» Text passage:
[Start]
Showing posts with label biting flies. Show all posts
Showing posts with label biting flies. Show all posts

Saturday, July 16, 2022

149. Bubblewrap

It’s full-on fly season now.  Solitary horseflies as big as your thumb hover and harrass, and when they bite it feels like a bee sting and then itches for days.  Stable flies home in on the lower legs of any livestock they can find; in Gus’s case, they jockey for position wing to wing, each trying to access just enough skin to reach the superficial capillaries on his shins.  Face flies and ear gnats swarm and bite, leaving swaths of little scabs.  They all compete with deer flies, mosquitoes, no-see-ums of various stripes, and the various truly evil tormentors who specialize in attacking eyes, or genitalia, or wounds . . .

Nevertheless, it’s good for Gus’s brain and body to be turned out with his pasturemate Bobby, and with a little hillside of grass to nibble, and with the smells and sights and sounds of the farm to monitor.  Since spring, when the little ear-biters hatch, we’ve turned him out with a flymask that covers his head in a stiff nylon mesh to allow vision for him but no entry for flies.  Around the summer solstice, when the stable flies arrived, we added fly socks, also made of stiff mesh that protects his lower legs.  And now the variety and numbers of pests are so high that he goes out wrapped in full-body armor.  


As warm weather approached, Sandy — a seamstress as well as horsewoman and infinitely catholic factotum — carefully tucked and tailored a horse-sized fly sheet to fit Gus’s donkey torso.  The sides hang low, almost down to his socks, so he looks like a stumpy medieval charger in armor and colors, ready for a miniature joust.  So far, we think it’s helping:  I haven’t yet found him screwed tight into his shrubby hidey-hole where he spent a lot of last summer.


During trick-training in the arena, Gus still gets naked.  It’s a chance for me to wipe his eyes and scratch his face, and empty his socks of the shavings that get in there when he lies down in his stall.  And after our session, we still go out grazing, since he finds the flies magically less annoying when he’s chewing.  The grass and clover are mangier these days, but the up-side is that Gus is actually willing to quit grazing before the flies eat him down to a skeleton.  On the sultriest days, when the bugs are always at their worst, Sandy leaves him inside, or brings him back in early, so he can shelter in the shady barn with his big electric box-fan blowing on him.


It’s a little sad that he’s a boy in a bubble, but it beats being bug bait.


Monday, August 30, 2021

127. Indoor amusements

This summer in upstate New York, with its hot draught in April and May followed by steamy monsoons in July and August, has produced a bumper crop of biting flies.  Even a normal summer’s worth of ankle-sucking stable flies and ear-biting face gnats is enough to drive Gus around the bend, fly mask and fly socks notwithstanding.  This year, faced with thick swarms of bugs (and a massive, mucky rain puddle at his pasture gate), Gus was simply refusing to be led to his paddock almost every day.

At first, Sandy allowed him choose alternative paddocks, as he gets along quite well with all the horses and often enjoys visiting their turnouts.  But no matter which group or which location he’d opt for, after an hour or two he’d get bored or annoyed, and out he would come.  It’s easy for him:  he just pushes his shoulder, or cranks his head, against a board until it breaks and he can squeeze under, over, or through.  Some fences are protected by a string of electrified wire running along their top edges, and if the juice is turned up high enough, electric can deter even a determined donkey.  But because Gus is so short, he scoots under the wire; and because horses’ legs are so fragile, it’s unsafe to run the wire down low.
[End]
» Data:
[Start]
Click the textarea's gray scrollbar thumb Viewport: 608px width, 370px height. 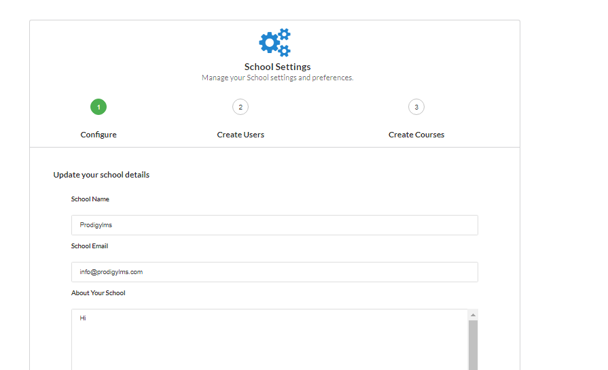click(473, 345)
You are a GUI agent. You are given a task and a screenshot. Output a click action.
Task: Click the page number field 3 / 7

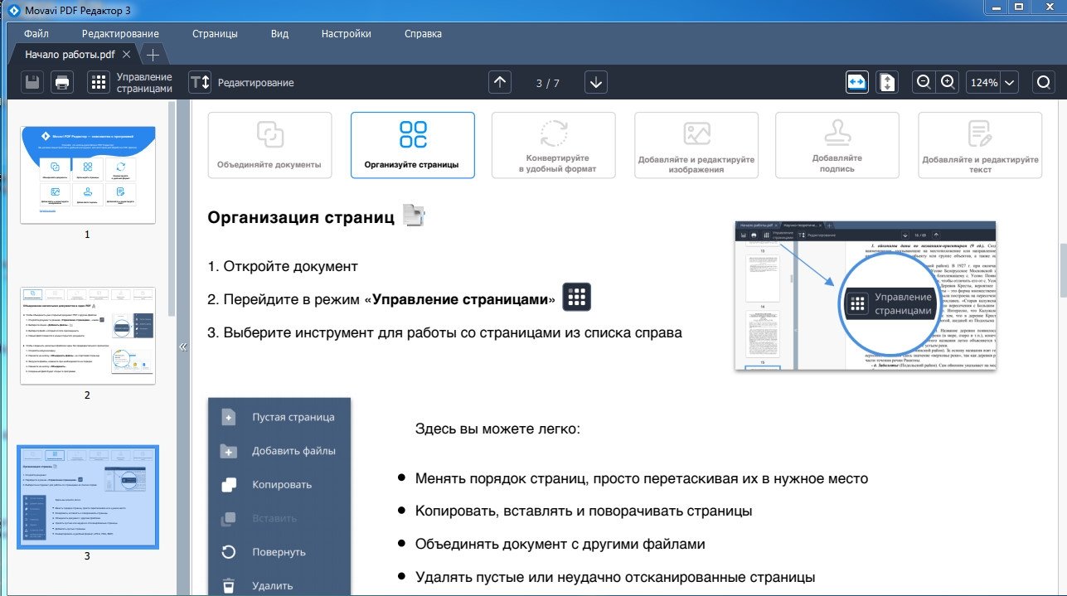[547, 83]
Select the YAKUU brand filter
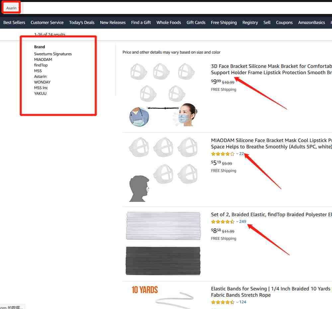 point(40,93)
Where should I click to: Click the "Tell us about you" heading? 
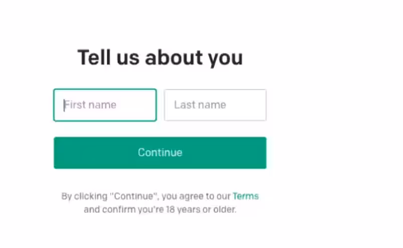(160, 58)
[End]
» Objective: Carry on the blog about the donkey Gus and the biting flies, starting after its last sentence.

» Answer to this exercise:
This leaves Sandy with no choice but to shut Gus in his stall inside the barn all day.  He hates that, but perhaps not as much as he hates being outdoors.  Only a small fraction of the biting flies come into the barn, plus each stall has a big box fan strapped to its front grille.  The breeze helps blow away the heat and the bugs.  It’s uninteresting and solitary, but it’s comfortable.


For me, Gus’s daytime confinement (he still goes out to pasture all night, when the flies are much less obnoxious) means he’s extra-eager for our training sessions.  Before I finish parking my car, I’m greeted by a long, loud bagpipe-bassoon duet, and if I stop to chat or otherwise delay my arrival at his stall door, I hear more braying.  Gus is so happy to get out of the stall and into the arena that he readily performs any and all tricks I suggest; I almost always run out of treats well before his interest wanes.  


And he invents new games too.  When we find two 50-gallon barrels set up in the arena, he develops a particular walking pattern around and between them, which he wants to continue ad nauseam.  Also, he inexplicably turns his erstwhile pirouetting trick around the pedestal into a climb-aboard trick instead.  I’ve named this new trick “all four,” but now I need to reinforce his crowd-pleasing standard “step over” so that he doesn’t utterly abandon that front-feet-up twirl in favor of his new favorite all-four-feet-up trick.  No wonder he’s so keen on learning to step on the drum-set pedal.  To keep up with his newfound avidity, I fear I really will need to bring him a chess set or a trampoline or . . .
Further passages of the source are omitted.